Dark Tower Fest: A DIY collaboration

It’s no secret that the spirit of DIY music is alive and well in C-U. Gathering in cozy basements and living rooms, the goal has always been to get people together and share art and good vibes. This weekend, the first ever Dark Tower Fest will be a cultivation of some of the greater sounds of that scene. Between Saturday and Sunday, over 20 bands from various cities across the Midwest will perform and although the lineup for both nights consists of primarily heavy genres, there will be a few artists of electronic music, noise music, and more.

Dark Tower Fest has been planned to be an all-inclusive and friendly event in accordance with some virtues held highly in the DIY scene. No matter who you are or what kind of music interests you, Dark Tower Fest should appeal to anyone who comes out and just wants to see some great performances, have a good time, and make connections. I spoke with Sophie-Alice Katet, the founder of Dark Tower DIY, and Veronica Mullen, the owner of Blips and Chitz, who also helped organize the event.

Top image by Veronica Mullen.

Editor’s Note: Since the time of the interview, the lineup for Dark Tower Fest has changed. See the event page for more information. 

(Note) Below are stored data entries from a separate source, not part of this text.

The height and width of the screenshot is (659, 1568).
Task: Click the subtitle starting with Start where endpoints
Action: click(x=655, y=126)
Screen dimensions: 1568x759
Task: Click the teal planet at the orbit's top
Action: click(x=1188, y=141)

Smile Politely: Tell me a bit about Dark Tower Fest.

Sophie-Alice Katet: I guess I’ll start with what Dark Tower DIY is. Basically, it started as doing some booking at various venues – one of them being Veronica’s house, Blips and Chitz, and [then also] Ghost Planet. The first show was last July at Ghost Planet. It was called “Christmas in July Spooktacular.” It was mainly booking, and then I started getting into dubbing tapes for people, and it’s kind of become a label/booking thing. Dark Tower Fest is going to be a two-day festival – it’s kind of mixed-build with focus on darker, heavier music for the most part. The first day is going to be at Blips and Chitz, which is in Champaign, and then the second day is going to be at Ghost Planet, which is in Urbana. There are 11 bands on the first day and 13 or 14 on the second day. There might be a couple added in the meantime. As far as genres go, I’d say about half to three-quarters of it is going to be kind of screamo/emo stuff and then there’s going to be some grindcore, a lot of noise music, a couple indie bands, and a couple of electronic things too.

SP: So, this is a recent development?

Katet: This is the first year it’s going to happen. [For “Christmas in July,”] there were about 12 bands that played, so [Dark Tower Fest] is about that doubled in a two-day period. I just thought it would be fun. I came up with the idea three months ago and started planning that with Veronica about when the dates would work out. We’re purposely doing it the weekend after spring break so that people will be back from spring break stuff and be back at school and so that students can come to it and won’t be traveling and things. It took about a month and a half to get all the bands on board. I’ve just made various connections from booking shows and traveling and just meeting people and talking to cool bands. And they’re all really nice people and just kindly agreed to play.

Photo by Sam Logan.

SP: Are all the bands local?

Katet: I think there are about five local Champaign-Urbana acts on it, maybe four, but all the bands are from Iowa and Illinois and there’s one from Indiana. Mainly just the Midwest area.

SP: So, it’s going to be at both Blips and Chitz and Ghost Planet? Have a lot of these bands played here before?

Katet: I’d say about half of them have probably played at one of those two houses. Just a note: Blips and Chitz and Ghost Planet are DIY venues so it’s going to be in some basements. I’d say about half the bands have, half the bands haven’t or it has been a while since they’ve come through here.

Veronica Mullen: I know a lot of them had played previous shows at my house or if not, at Ghost Planet at the “Christmas in July” fest. So, some [are] returning bands.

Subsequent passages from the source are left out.